Three days later, on June 12 at 5:21pm ET, the US government issued an export-control directive on national-security grounds, and Anthropic suspended access to both models. The directive required blocking access for "any foreign national, inside or outside the US, including foreign Anthropic employees"; to ensure compliance, Anthropic states it disabled the models for all customers, across every channel. The letter, again according to Anthropic, provided no specific details. The company says it understands the government's concern to involve a narrow rather than universal jailbreak — asking the model to read a codebase and fix its flaws. And it openly disagrees: similar capabilities are already available from other models, and a recall on this basis "would effectively halt every new deployment." Independent voices such as Aikido push back on the "AI hacker" narrative: vulnerability discovery is reportedly about 20% of the real problem. And demand for 0-days does not automatically rise with greater vulnerability discovery. Anthropic considers the order a misunderstanding, states it is working to restore access as soon as possible, and intends to share more technical details within 24 hours.
Why it matters
- ICT engineers / IT managers · LLM builders / devs: A production model can vanish in 72 hours by government order, without notice and for all users: service continuity depends on a regulatory risk outside your control. Anyone building on top of it must design for single-vendor lock the way they would for an availability incident, with fallbacks to alternative models already in place.

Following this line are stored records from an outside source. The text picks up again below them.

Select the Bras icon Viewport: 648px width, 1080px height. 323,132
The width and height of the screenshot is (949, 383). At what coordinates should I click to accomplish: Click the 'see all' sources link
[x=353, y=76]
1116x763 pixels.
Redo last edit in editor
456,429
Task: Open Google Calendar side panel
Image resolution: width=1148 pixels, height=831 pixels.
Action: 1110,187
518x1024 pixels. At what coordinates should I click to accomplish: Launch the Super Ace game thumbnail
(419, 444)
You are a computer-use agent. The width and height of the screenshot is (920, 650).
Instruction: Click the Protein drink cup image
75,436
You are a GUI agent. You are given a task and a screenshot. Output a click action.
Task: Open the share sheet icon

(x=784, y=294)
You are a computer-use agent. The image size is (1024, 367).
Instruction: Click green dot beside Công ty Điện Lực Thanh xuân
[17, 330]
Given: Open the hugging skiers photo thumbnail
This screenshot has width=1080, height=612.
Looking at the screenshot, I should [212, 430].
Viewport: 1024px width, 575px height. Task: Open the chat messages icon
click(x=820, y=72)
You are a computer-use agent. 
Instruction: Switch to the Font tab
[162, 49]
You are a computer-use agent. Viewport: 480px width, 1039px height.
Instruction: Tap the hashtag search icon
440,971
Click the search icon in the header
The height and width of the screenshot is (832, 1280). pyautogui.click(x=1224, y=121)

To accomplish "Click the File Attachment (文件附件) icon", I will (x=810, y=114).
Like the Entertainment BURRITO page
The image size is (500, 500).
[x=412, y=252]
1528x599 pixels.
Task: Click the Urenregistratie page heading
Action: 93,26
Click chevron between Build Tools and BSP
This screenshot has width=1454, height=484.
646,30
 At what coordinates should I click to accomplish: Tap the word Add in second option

- LLM builders / devs: Two architectural details weigh on design: the classifiers reroute high-risk requests to Opus 4.8 — Anthropic says the user is informed when the fallback occurs — changing the model's expected behavior all the same; and the mandatory 30-day retention applies even to zero-retention contracts. Moreover, the precedent of a recall over a "narrow" jailbreak signals that compliance risk can hit any frontier deployment.